Protecting Wikipedia with 1st factor nevisIDM Password Login

The first step is to configure a stable 1st factor authentication (see the following movie). This simulates a possibly already existent authentication flow. The next section shows how out-of-band mobile authentication fits in.

How to protect Wikipedia with a 1st factor nevisIDM Password Login

Adding Out-of-band Mobile Authentication as a 2nd factor

The second step is to configure out-of-band mobile authentication as the 2nd factor in our authentication flow.

As a precondition, you need to create a Firebase account and upload the generated service account onto the nevisAdmin 4 GUI. Firebase is a push message provider that sends out-of-band push messages to the mobile client application. For instructions on how to set up Firebase, visit `http://firebase.google.com/.

Out-of-band mobile authentication is designed to fit into existing authentication flows. This example, for instance, integrates out-of-band mobile authentication as 2nd factor in the nevisIDM Password Loginauthentication flow that we set up in the previous step. The goal of this two-factor authentication process is to protect Wikipedia.

Configuring out-of-band mobile authentication as first factor, that is, without first asking for the user's password, is not recommended. The use case works such that the user provides the username first and receives a push notification on his or her mobile device afterwards - where the authentication flow is completed. Not protecting this use case with a first factor authentication enables unauthenticated parties to send push notifications to the user's mobile device.

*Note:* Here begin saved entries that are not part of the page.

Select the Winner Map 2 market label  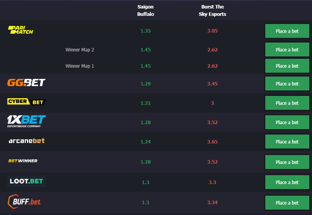tap(80, 49)
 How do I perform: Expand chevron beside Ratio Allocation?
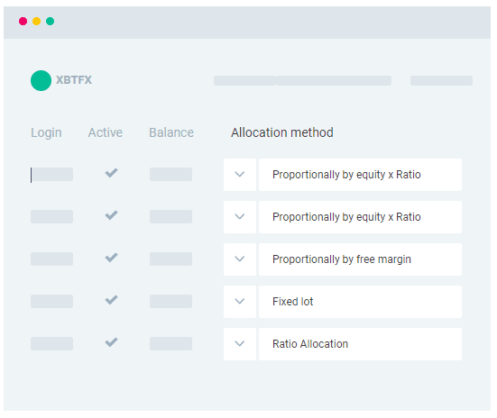tap(240, 344)
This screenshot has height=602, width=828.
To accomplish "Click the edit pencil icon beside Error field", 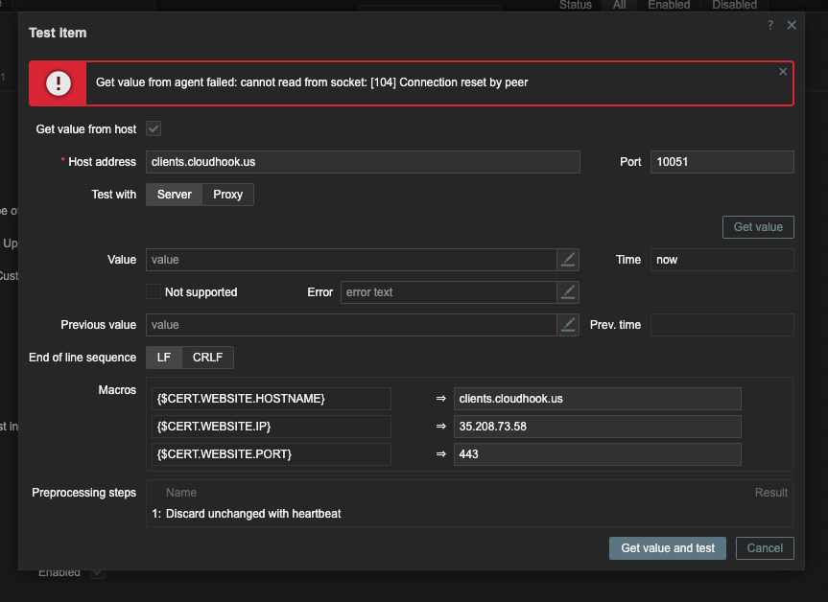I will [x=568, y=292].
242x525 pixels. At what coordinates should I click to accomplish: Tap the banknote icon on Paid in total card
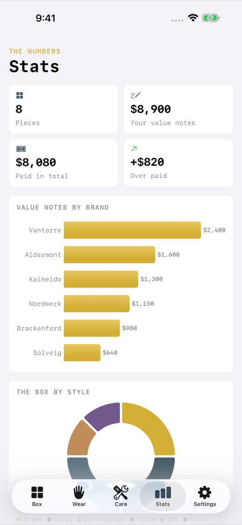pyautogui.click(x=21, y=149)
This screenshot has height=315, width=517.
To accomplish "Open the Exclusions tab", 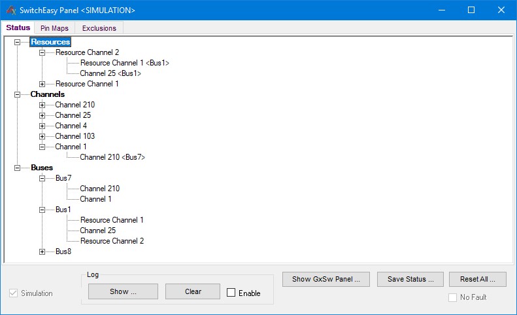I will (99, 28).
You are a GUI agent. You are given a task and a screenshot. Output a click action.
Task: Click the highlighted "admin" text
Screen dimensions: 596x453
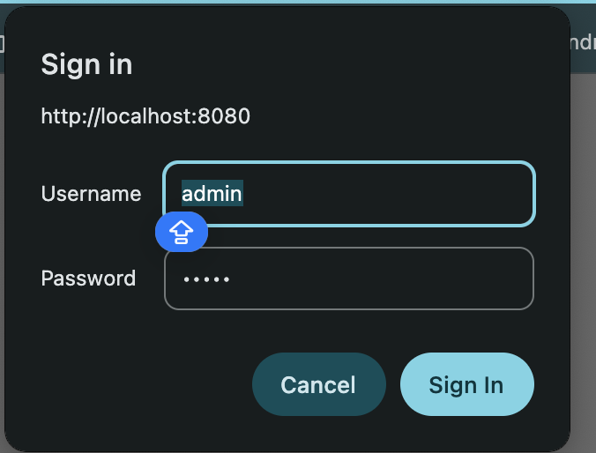212,193
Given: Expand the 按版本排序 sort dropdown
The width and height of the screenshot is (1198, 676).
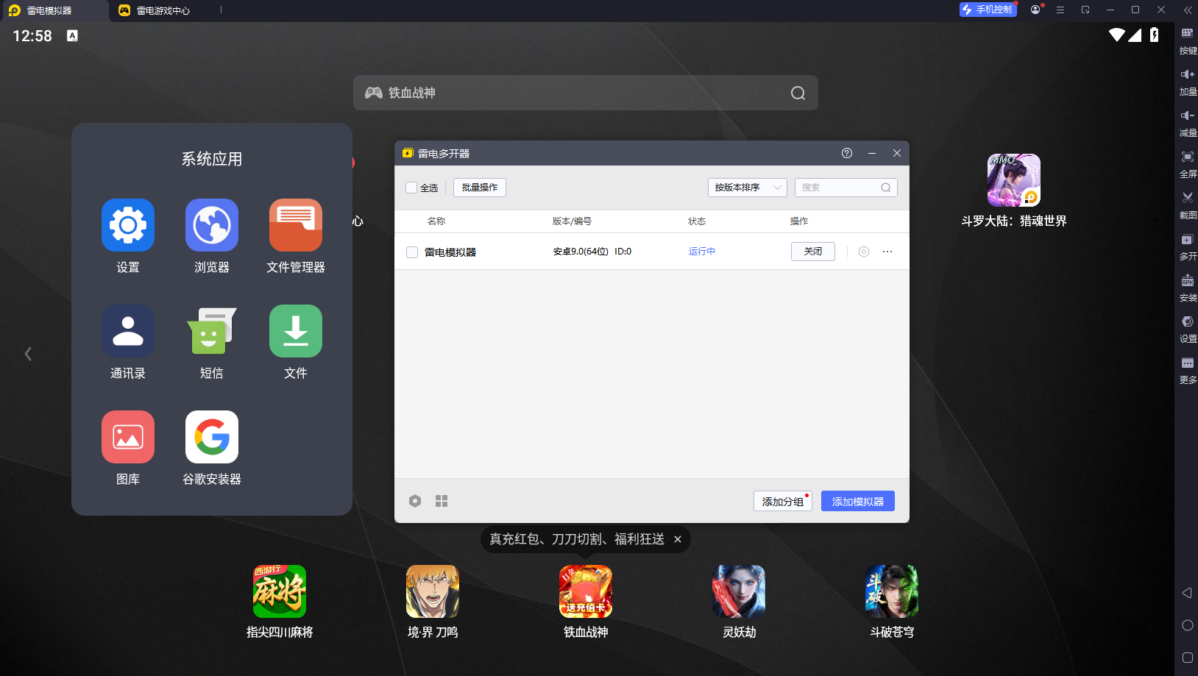Looking at the screenshot, I should pos(747,188).
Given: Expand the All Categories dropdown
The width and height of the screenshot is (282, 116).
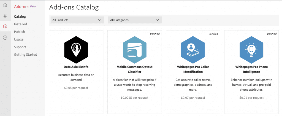Looking at the screenshot, I should [x=135, y=20].
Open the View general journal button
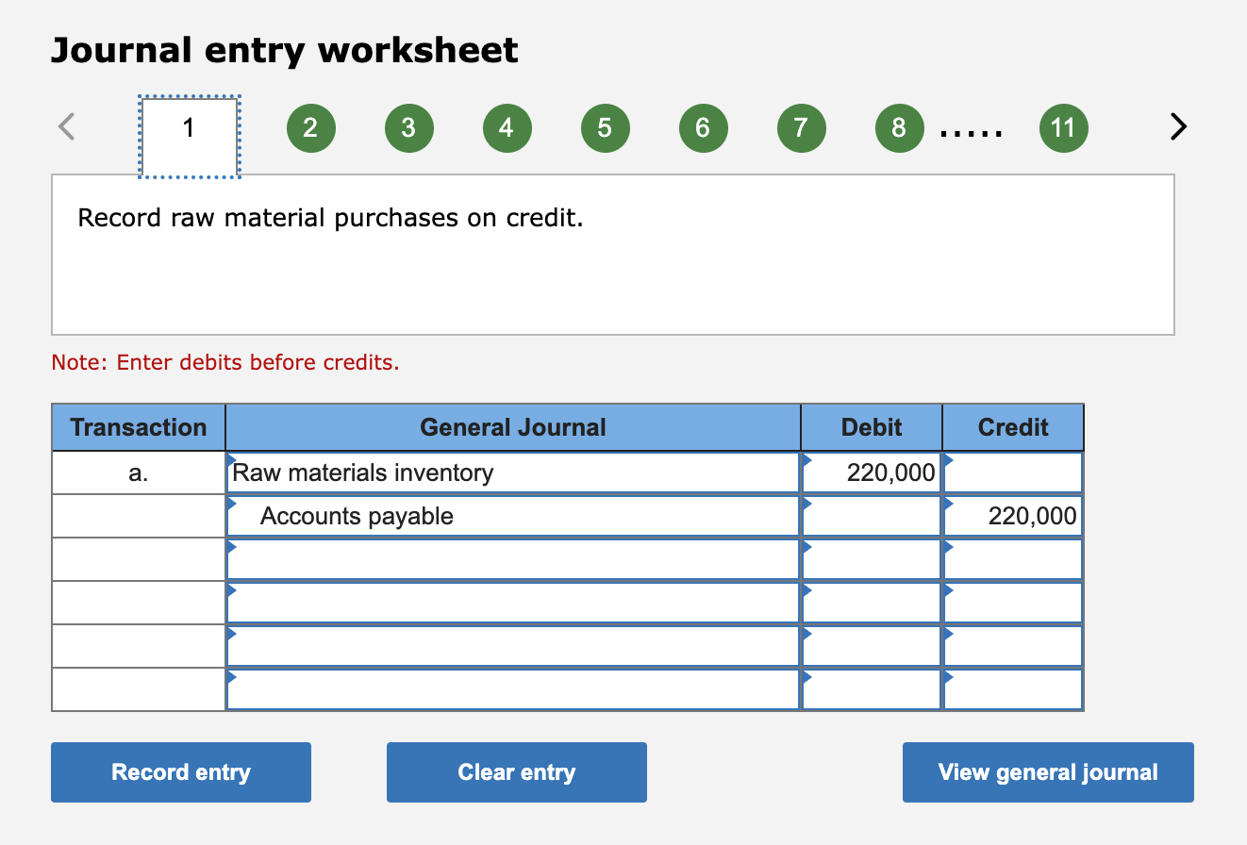The image size is (1247, 845). [x=1047, y=771]

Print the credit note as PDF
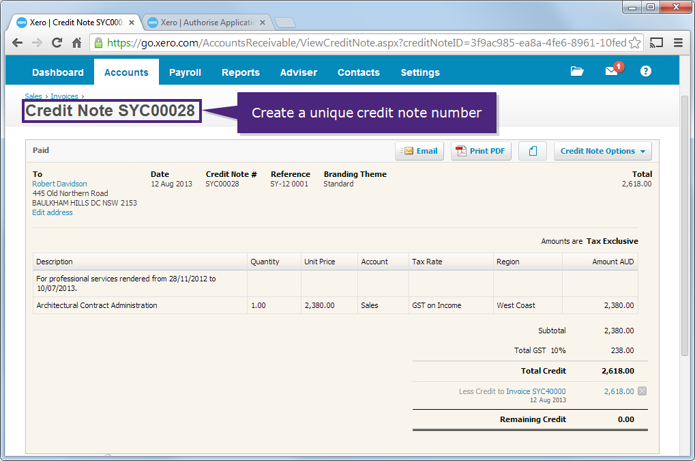pyautogui.click(x=481, y=150)
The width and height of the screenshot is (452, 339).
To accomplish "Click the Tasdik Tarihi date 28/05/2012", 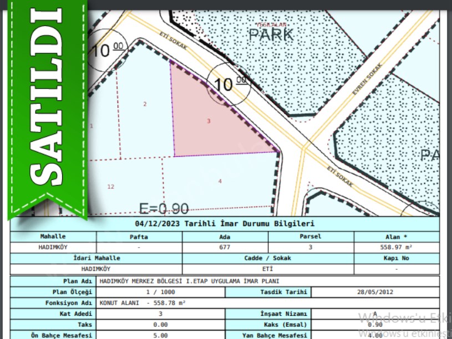I will click(374, 292).

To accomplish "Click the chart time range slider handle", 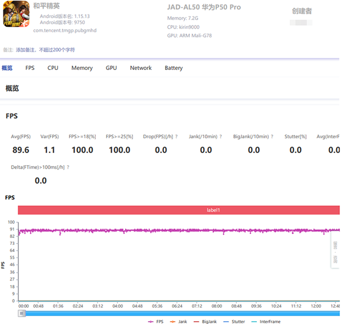I will 22,314.
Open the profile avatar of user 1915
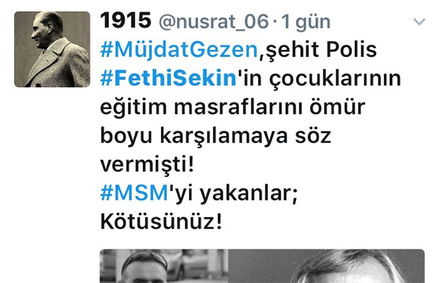439x283 pixels. [x=52, y=49]
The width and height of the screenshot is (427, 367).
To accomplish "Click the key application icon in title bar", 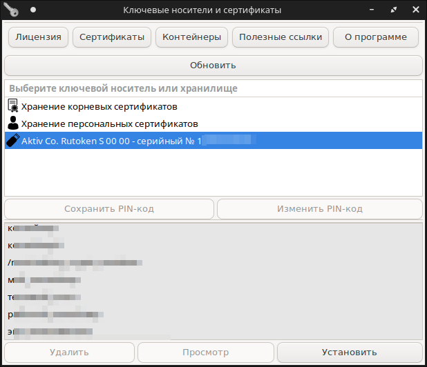I will pos(12,10).
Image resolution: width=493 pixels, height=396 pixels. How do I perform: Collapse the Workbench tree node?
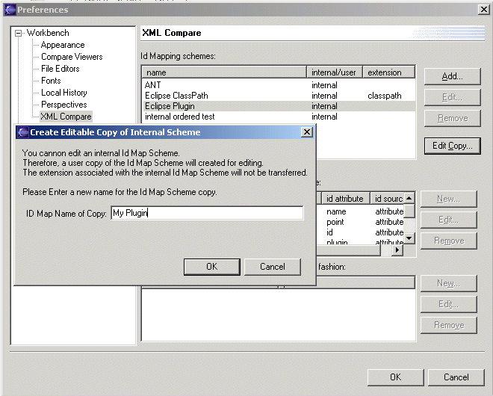tap(19, 34)
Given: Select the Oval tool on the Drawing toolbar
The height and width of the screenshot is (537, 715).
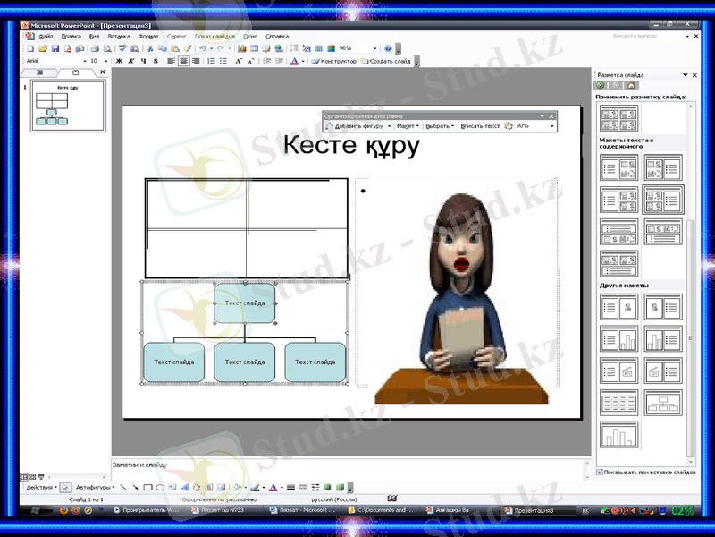Looking at the screenshot, I should [x=158, y=488].
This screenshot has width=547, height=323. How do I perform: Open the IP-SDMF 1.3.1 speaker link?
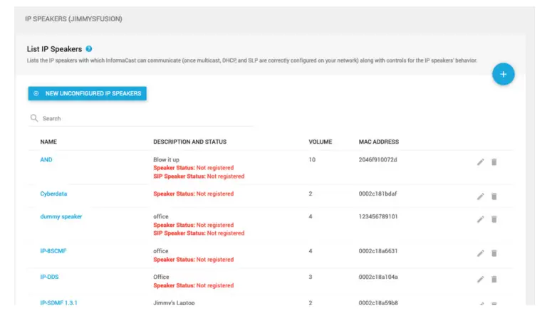pos(58,302)

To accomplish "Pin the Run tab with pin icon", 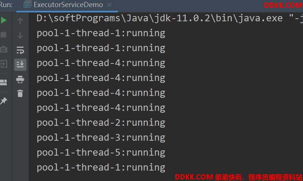I will [3, 101].
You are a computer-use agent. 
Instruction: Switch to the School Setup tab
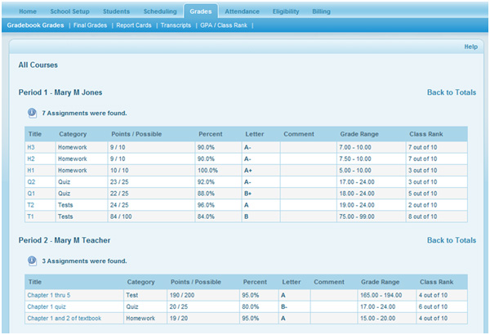click(71, 12)
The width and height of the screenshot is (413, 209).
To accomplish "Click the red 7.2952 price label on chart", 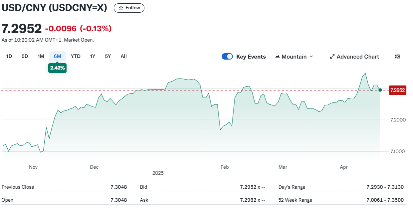I will (397, 90).

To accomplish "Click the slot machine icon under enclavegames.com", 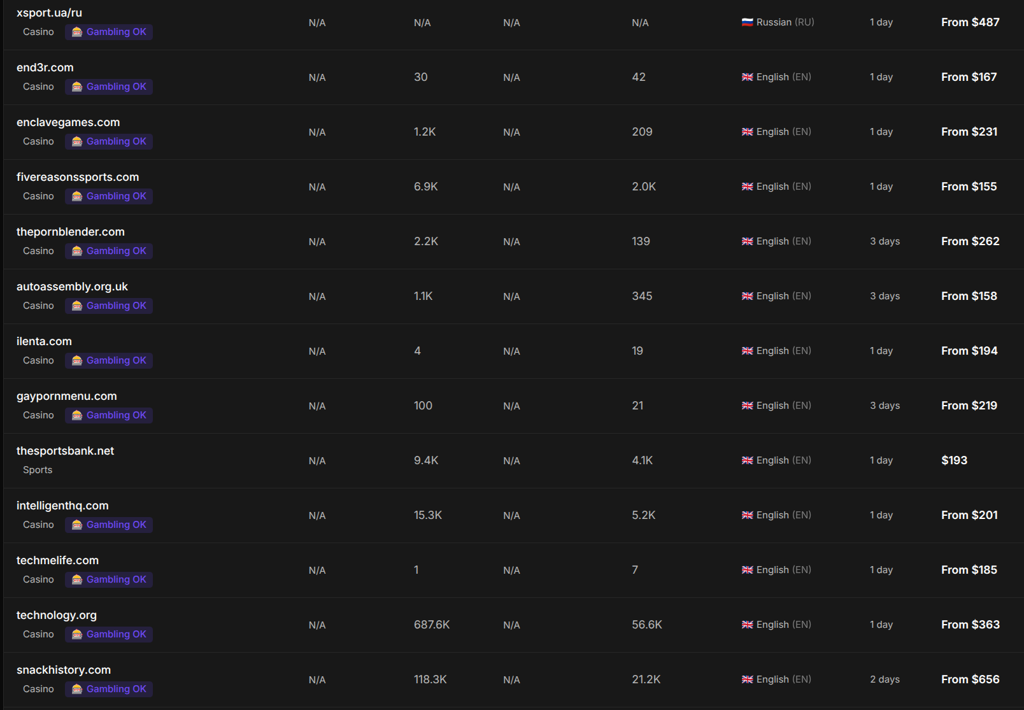I will click(77, 141).
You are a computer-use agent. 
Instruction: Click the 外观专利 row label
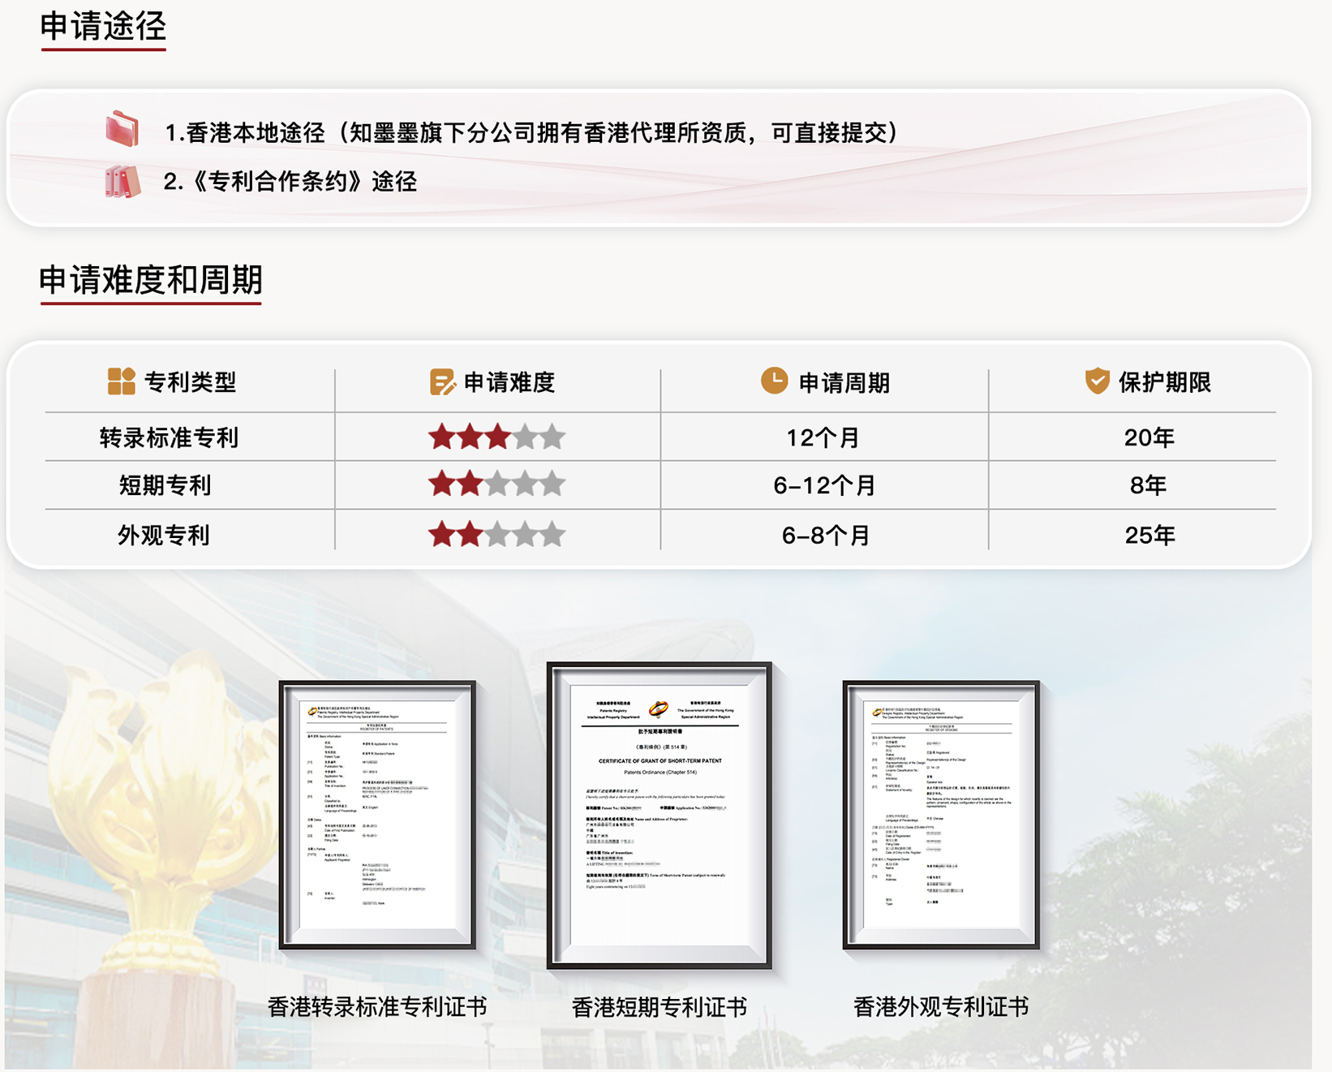coord(164,536)
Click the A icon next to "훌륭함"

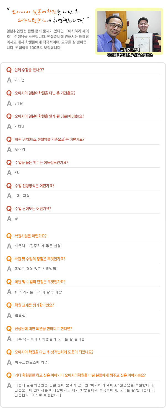tap(9, 315)
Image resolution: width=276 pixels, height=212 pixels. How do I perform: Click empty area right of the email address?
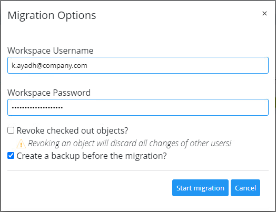point(178,65)
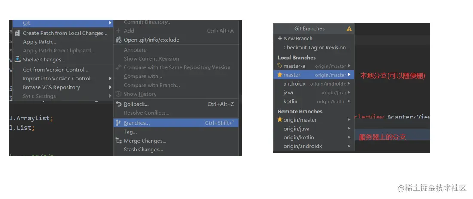Open Stash Changes from the Git menu
The image size is (473, 199).
pyautogui.click(x=143, y=150)
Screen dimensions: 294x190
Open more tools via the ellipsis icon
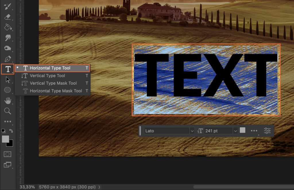point(7,121)
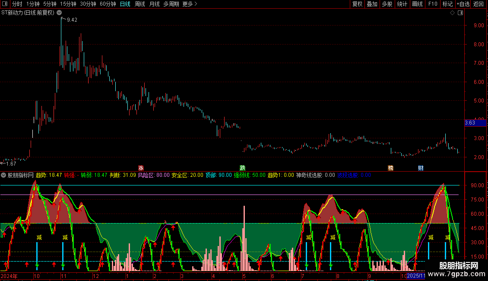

The movie below shows how to configure out-of-band authentication as 2nd factor.

How to configure out-of-band authentication as 2nd factor

Advanced topic: Using custom login templates

This use case requires the authentication flow to handle some logic in the browser (for example selecting a mobile device), so you need to have this browser-side JavaScript integrated into the Nevis login page. If you are interested in the details, see Integrating the JavaScript Client Application in Out-of-Band Login Flows in the Nevis Mobile Authentication Concept and Integration Guide.

In nevisAdmin 4, you configure the JavaScript loaded by the login page via the Login Template property field of the relevant Authentication Realm (pattern). If you leave the Login Template field empty, you get the default template, which will automatically include the browser-side JavaScript required for Mobile Authentication.